[Target position records]
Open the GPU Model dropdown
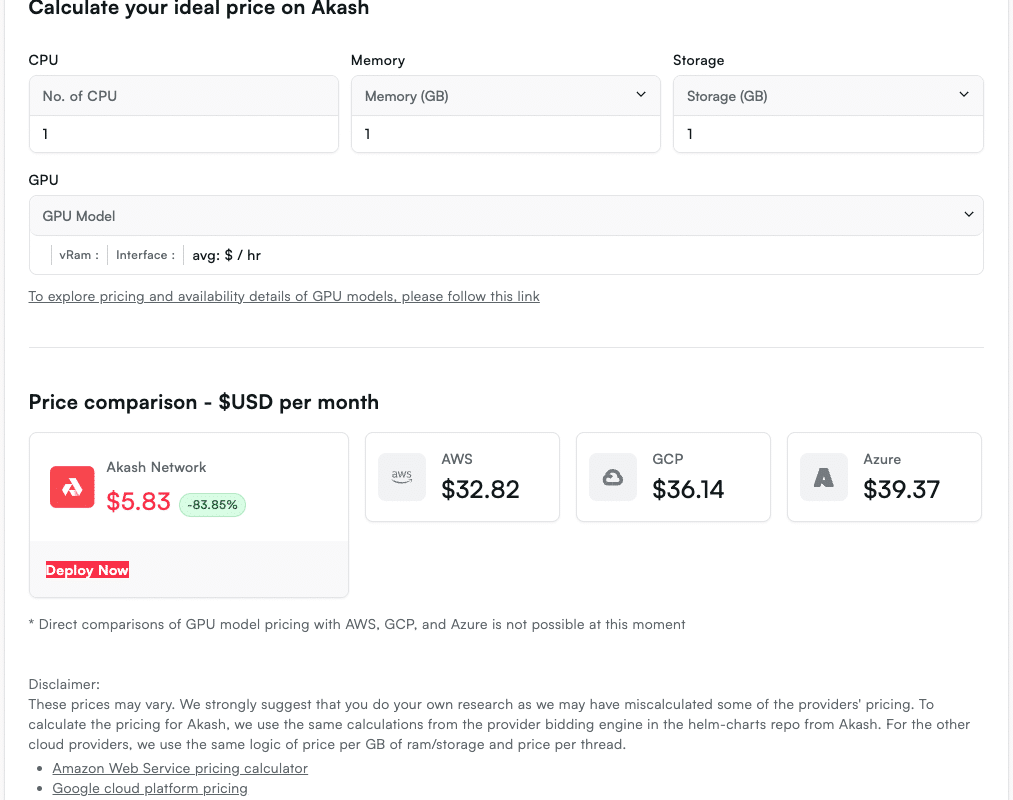 click(x=506, y=215)
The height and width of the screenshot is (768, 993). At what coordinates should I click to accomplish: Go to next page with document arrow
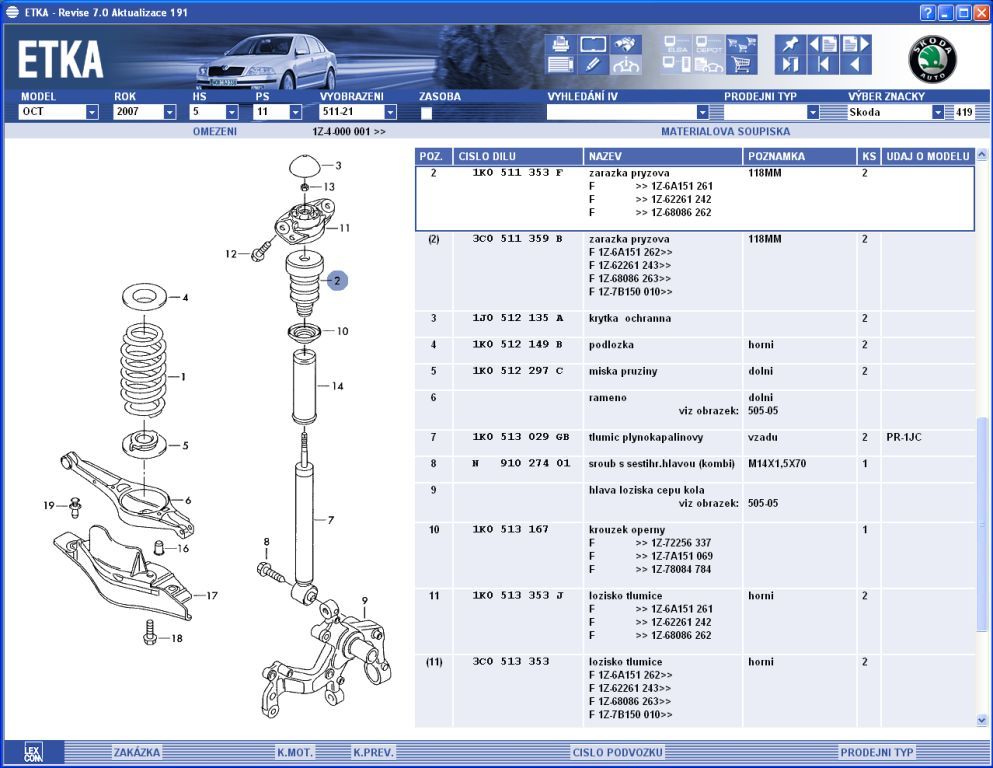[x=856, y=44]
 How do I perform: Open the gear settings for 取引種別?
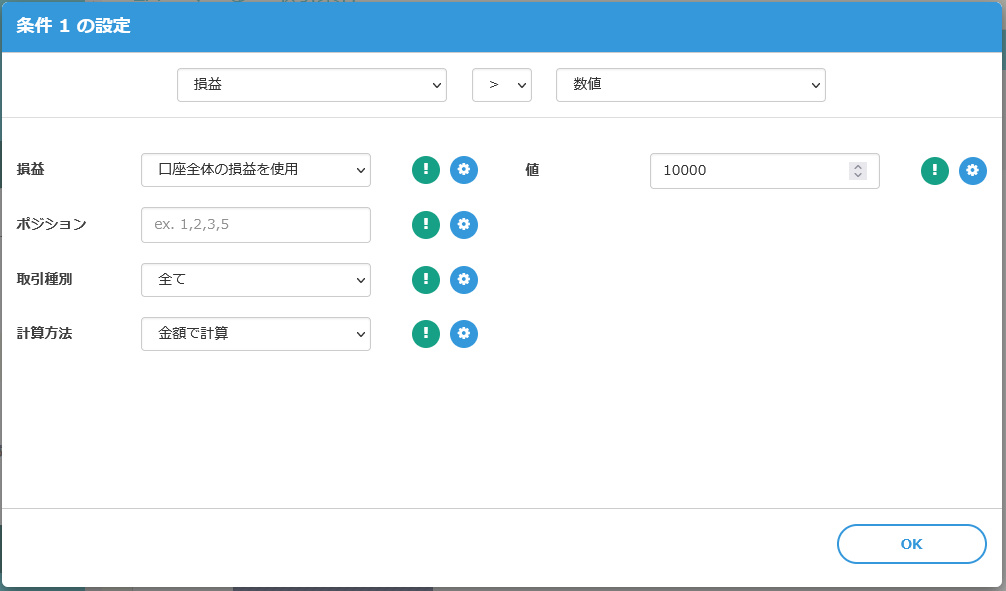[x=464, y=280]
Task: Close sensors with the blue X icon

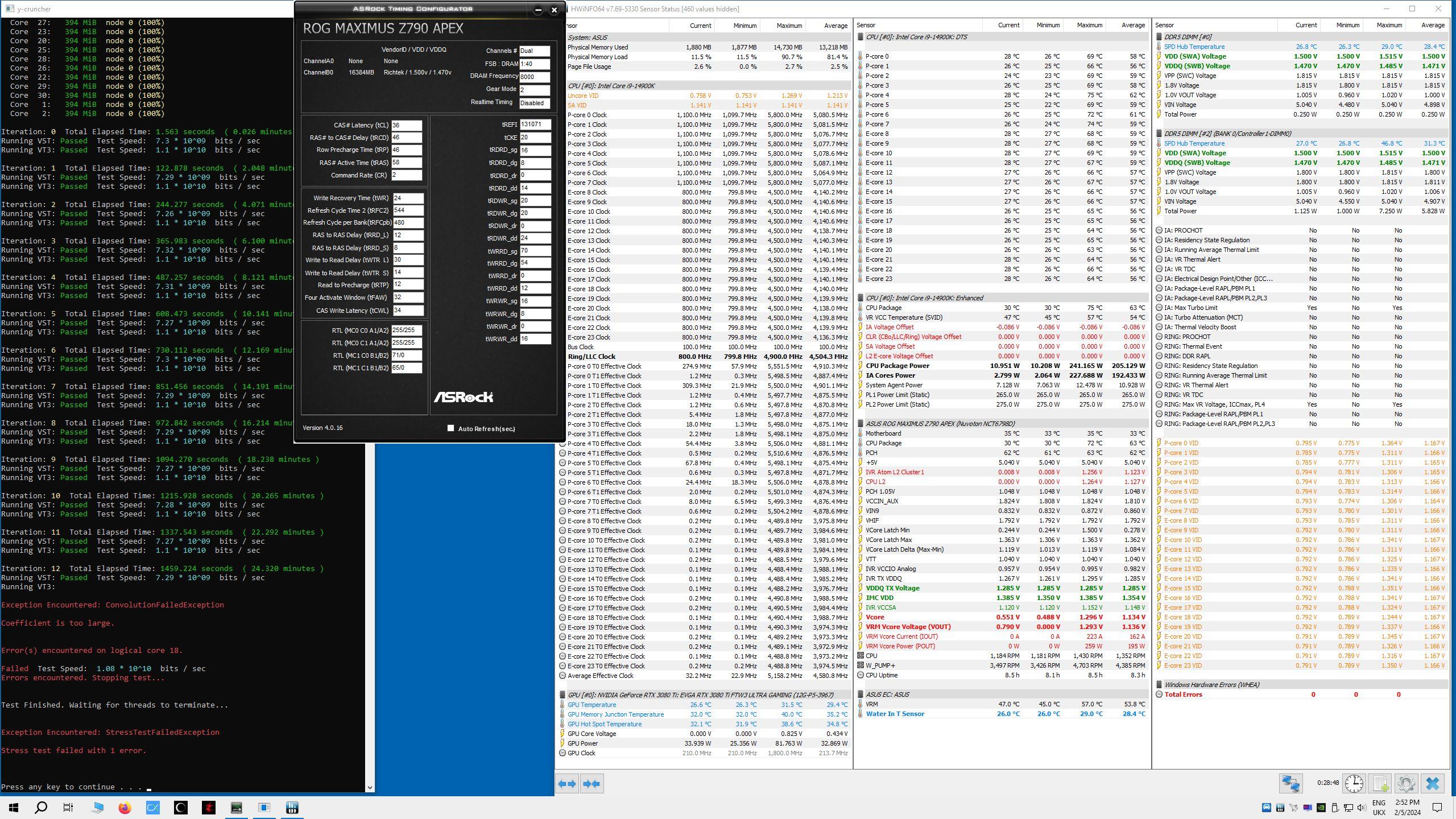Action: coord(1432,783)

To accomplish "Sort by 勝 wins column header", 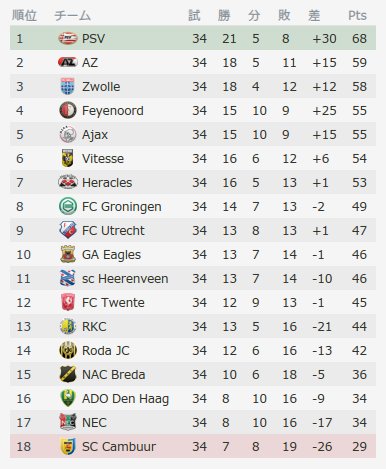I will (224, 15).

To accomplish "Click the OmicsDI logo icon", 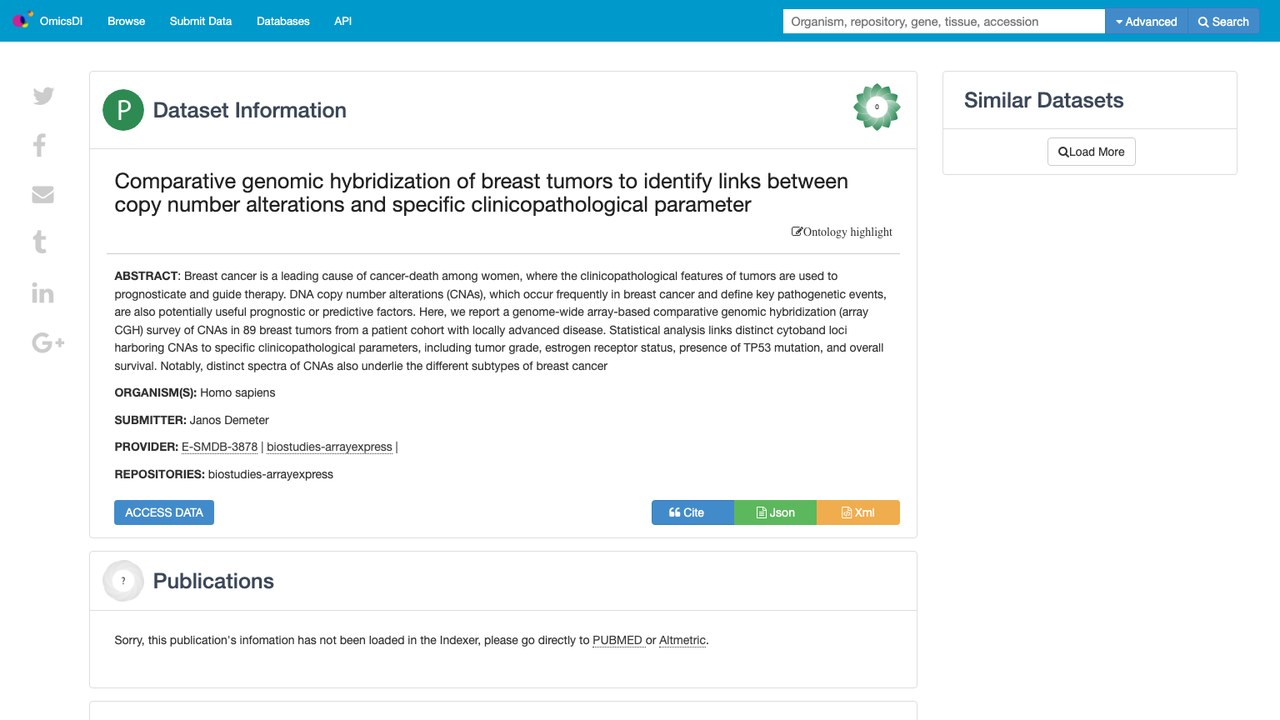I will point(23,20).
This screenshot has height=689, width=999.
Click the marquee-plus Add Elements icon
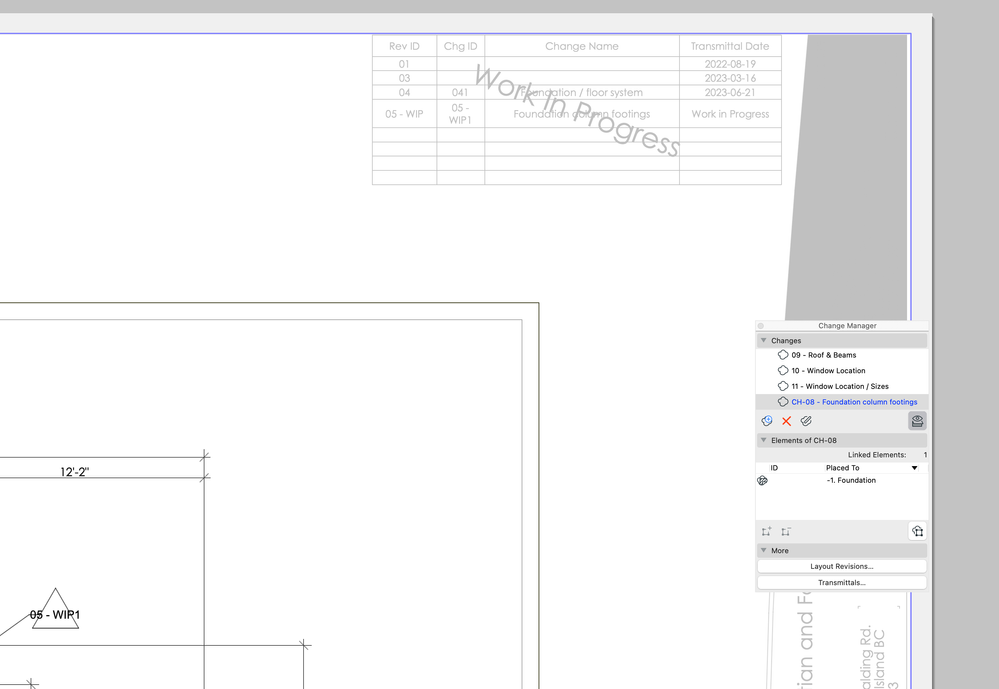(x=766, y=531)
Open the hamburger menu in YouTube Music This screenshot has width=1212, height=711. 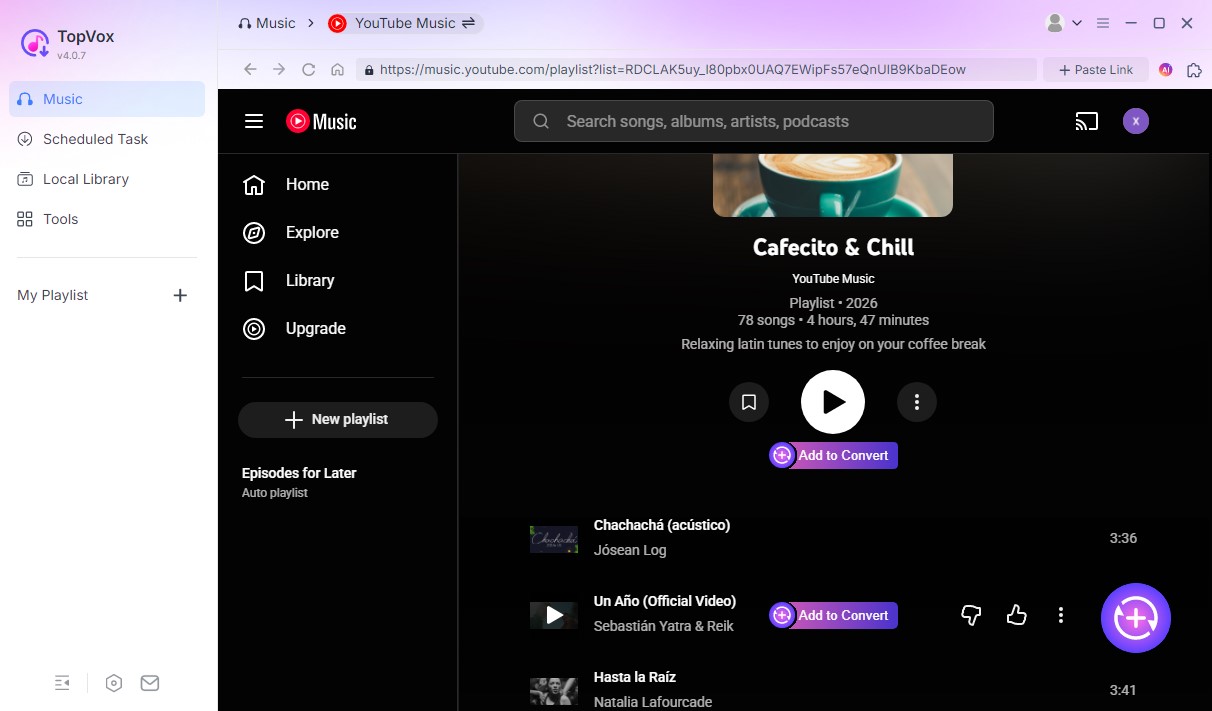coord(254,120)
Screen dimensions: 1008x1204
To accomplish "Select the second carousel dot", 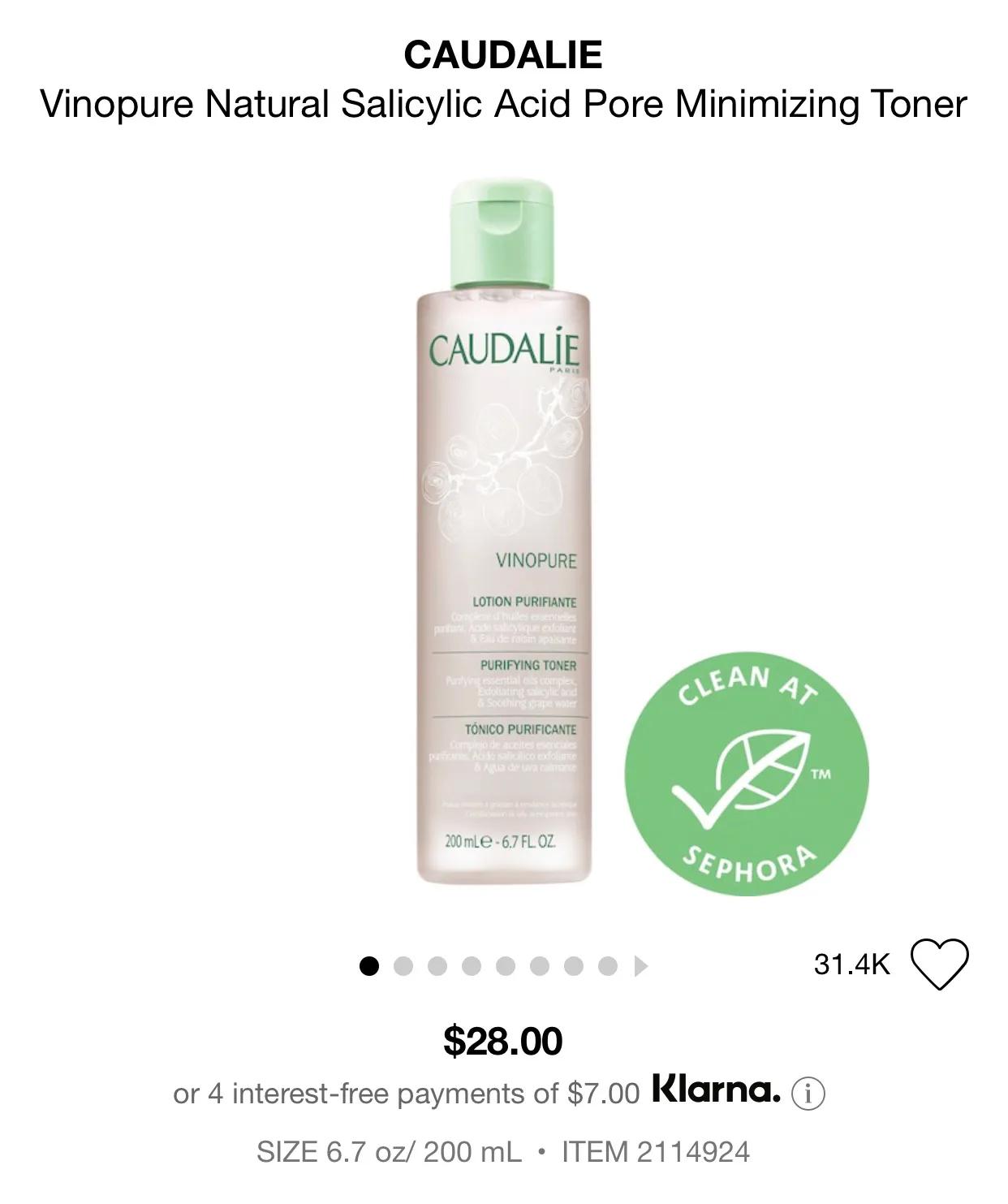I will click(403, 966).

**EXERCISE DETAILS**
Show each line of the entries above that contains the string "with". Case counts.

**CORRECT RESPONSE**
The height and width of the screenshot is (768, 993). At what coordinates should I click to accomplish: Go to next page with document arrow
Task: Close sensors with the blue X icon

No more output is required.